Roughly twenty years ago, Canadian companies started exploiting the tax advantages by forming trusts. These trusts offer investors tax deferred and tax exempt income possibilities. They provide their investors with stable monthly cash payouts.

Here’s how it works:

These oil and gas trusts acquire smaller companies and assets with known reserves. This greatly cuts down the speculative risk that smaller exploration companies face. They know the oil is in place.

After the purchase, production from the oil and gas fields creates a higher cash flow for the company. The higher cash flow directly translates to greater monthly dividends.

So when is the other shoe going to drop?

The answer, possibly, is never–so long as energy prices continue to rise. When oil starts trading over $100 a barrel within two years, the value of these trusts is going to skyrocket.

Too Good to Be True

Even the catch isn’t life-threatening for the outlook of these trusts.

The Canadian government–currently run by the conservative party–has announced that the tax advantages of trusts will end in 2011.

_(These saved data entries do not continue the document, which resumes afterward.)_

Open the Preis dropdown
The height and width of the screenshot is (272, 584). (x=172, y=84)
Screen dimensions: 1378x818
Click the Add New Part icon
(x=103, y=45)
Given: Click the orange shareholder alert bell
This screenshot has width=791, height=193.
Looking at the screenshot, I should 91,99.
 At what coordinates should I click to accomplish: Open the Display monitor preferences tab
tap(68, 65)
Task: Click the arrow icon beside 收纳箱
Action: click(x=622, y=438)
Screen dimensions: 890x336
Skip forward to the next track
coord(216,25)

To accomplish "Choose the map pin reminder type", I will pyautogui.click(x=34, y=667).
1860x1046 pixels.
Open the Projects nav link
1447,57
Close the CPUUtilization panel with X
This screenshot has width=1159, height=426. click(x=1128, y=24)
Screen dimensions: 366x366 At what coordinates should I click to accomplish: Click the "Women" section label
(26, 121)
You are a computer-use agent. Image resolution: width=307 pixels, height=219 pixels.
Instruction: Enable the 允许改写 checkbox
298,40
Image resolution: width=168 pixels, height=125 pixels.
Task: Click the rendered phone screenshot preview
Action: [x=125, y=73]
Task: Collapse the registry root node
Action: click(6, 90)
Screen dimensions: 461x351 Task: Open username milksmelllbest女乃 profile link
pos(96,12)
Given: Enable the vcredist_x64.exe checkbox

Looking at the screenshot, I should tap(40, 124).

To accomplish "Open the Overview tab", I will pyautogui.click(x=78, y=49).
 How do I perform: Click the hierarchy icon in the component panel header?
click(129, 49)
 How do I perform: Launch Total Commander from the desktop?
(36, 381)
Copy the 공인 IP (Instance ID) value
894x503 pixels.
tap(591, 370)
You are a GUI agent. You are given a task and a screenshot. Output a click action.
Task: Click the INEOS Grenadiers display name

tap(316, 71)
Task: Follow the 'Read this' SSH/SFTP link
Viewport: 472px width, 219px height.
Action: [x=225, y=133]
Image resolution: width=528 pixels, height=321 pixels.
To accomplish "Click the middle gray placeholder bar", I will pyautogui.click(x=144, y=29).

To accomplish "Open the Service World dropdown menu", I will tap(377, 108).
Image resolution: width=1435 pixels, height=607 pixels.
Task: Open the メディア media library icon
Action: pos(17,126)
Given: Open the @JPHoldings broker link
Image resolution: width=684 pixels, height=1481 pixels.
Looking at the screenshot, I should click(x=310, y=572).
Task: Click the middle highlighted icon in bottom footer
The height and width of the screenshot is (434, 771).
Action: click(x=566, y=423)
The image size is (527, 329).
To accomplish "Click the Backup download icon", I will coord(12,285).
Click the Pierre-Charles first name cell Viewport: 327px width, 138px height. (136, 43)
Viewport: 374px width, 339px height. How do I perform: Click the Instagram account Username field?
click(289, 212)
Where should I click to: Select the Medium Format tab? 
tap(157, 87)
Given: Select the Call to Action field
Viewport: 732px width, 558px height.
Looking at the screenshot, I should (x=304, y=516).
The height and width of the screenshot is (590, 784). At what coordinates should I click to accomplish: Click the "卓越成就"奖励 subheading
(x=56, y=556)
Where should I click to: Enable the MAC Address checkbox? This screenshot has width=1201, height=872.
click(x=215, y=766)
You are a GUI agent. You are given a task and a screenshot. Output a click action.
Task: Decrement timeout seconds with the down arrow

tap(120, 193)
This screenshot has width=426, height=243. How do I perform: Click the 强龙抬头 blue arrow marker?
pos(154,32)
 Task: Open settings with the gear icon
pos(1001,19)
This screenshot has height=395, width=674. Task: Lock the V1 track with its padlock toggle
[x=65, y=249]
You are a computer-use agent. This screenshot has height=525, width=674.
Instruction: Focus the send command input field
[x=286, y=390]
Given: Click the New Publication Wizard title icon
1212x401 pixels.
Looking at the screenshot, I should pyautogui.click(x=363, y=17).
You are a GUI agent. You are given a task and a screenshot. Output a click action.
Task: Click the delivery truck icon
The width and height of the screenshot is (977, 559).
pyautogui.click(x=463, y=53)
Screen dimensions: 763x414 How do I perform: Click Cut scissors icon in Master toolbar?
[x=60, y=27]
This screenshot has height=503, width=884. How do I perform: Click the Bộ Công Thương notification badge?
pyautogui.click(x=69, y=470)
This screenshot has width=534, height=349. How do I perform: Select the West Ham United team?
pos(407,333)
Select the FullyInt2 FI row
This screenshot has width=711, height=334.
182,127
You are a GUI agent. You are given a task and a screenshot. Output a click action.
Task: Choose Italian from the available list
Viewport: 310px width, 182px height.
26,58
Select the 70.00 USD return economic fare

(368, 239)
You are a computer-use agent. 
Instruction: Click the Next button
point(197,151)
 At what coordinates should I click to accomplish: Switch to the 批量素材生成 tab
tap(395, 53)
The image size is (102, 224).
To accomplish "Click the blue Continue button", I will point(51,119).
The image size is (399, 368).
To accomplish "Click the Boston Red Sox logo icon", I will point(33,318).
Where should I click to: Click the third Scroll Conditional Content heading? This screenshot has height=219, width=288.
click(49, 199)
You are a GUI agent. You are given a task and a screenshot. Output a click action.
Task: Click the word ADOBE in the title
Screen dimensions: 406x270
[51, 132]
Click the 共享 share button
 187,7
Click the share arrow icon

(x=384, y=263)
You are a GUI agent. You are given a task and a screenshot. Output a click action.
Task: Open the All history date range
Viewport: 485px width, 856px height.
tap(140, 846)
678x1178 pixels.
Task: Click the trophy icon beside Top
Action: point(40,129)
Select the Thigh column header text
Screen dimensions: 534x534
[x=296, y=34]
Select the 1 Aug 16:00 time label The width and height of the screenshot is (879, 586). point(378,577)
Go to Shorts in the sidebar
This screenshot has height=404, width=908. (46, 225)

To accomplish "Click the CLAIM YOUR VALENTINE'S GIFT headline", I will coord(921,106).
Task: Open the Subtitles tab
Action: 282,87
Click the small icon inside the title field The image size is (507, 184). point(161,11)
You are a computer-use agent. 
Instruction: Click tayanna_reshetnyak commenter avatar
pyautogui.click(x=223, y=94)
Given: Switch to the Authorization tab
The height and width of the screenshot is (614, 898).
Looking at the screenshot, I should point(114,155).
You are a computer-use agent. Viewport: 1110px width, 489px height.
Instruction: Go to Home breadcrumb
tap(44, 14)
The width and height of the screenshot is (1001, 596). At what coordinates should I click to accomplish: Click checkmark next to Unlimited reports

After that news came out, trust prices dropped. Some even disbanded. With energy prices on the rise, that drop means these trusts are sorely undervalued. Here’s the simple fact: Solid trusts will merely adjust to the proposed changes. If a trust’s management is worth its salt, they’ll find a way to keep their investors happy.

And the future tax changes aren’t set in stone, either. The conservative party is facing a harsh public backlash from citizens over this. Trust yields provide a stable source of retirement income for many older Canadians.

Whether the energy trusts can weather this political storm depends on the strength of the individual trust. The tax change is a worst-case scenario–yet you still have four years before it takes effect. A lot can happen in that time. Compromises can be made, and politicians can decide to retract the new law.